Horseshoe Bend's school district has a stack of problems. They have had embezzlement problems (as do many parts of Boise County government), a big drop in student enrollment after they went to a 4 day week, a principal with two wives (one a former student in the high school), and yet they are one of the better districts in the state in spite of a nearly stereotypical blue collar rural population. They keep asking voters to approve bond measures to keep them operating. This
11/11/01 San Francisco Chronicle article is old news, but still disturbing:
San Francisco school officials misspent and mismanaged tens of millions of dollars for school repairs and modernization projects -- and then covered it up to win voter approval for more funds, a Chronicle investigation found.

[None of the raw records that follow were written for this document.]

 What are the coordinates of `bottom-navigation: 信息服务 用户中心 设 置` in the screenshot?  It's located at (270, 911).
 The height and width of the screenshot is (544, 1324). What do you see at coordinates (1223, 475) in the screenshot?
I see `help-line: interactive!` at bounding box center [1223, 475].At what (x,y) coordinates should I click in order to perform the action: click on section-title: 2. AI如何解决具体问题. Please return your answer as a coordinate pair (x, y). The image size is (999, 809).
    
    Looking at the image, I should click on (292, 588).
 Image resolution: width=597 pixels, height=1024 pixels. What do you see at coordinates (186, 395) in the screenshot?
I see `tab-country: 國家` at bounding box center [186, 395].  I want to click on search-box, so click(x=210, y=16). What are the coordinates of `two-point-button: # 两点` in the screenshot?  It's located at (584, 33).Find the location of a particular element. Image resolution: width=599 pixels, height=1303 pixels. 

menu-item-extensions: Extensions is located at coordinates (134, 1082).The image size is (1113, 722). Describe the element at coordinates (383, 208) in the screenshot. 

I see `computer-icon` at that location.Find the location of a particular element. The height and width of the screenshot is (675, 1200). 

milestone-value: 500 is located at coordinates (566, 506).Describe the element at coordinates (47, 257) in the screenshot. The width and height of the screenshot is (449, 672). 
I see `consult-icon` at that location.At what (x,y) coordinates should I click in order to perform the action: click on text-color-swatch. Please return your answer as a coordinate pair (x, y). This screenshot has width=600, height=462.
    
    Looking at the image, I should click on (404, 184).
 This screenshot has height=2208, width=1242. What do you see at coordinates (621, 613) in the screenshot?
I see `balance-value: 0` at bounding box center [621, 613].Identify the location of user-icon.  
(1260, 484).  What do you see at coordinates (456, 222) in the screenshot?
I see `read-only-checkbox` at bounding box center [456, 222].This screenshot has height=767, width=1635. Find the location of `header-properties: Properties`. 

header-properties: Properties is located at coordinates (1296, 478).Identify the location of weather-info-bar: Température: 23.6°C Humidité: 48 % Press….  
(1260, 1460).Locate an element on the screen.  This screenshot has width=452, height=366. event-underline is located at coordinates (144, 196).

During the past 13 years, the city's school district raised $337 million through four voter-approved bond and tax measures, but nearly all the money is gone and many promised facility improvements have not been completed or were never even begun.
Records show San Francisco Unified School District used as much as $100 million of the bond and tax money to support a sprawling bureaucracy and to finance ill-conceived construction projects that ran far over budget or were never mentioned to voters.
Most of that money -- as much as $68 million -- was spent on salaries for nonteaching employees, including several officials who are now the focus of corruption investigations.
As a result, elementary school children in South of Market attend classes in seismically unsafe bungalows. An earthquake-damaged building near the Civic Center that was planned to be a new home for the city's acclaimed performing arts high school sits abandoned. Many schools remain inaccessible to the disabled. Others contain asbestos, lead and other hazardous materials.
Progressives wonder why voters so seldom give a blank check to public schools.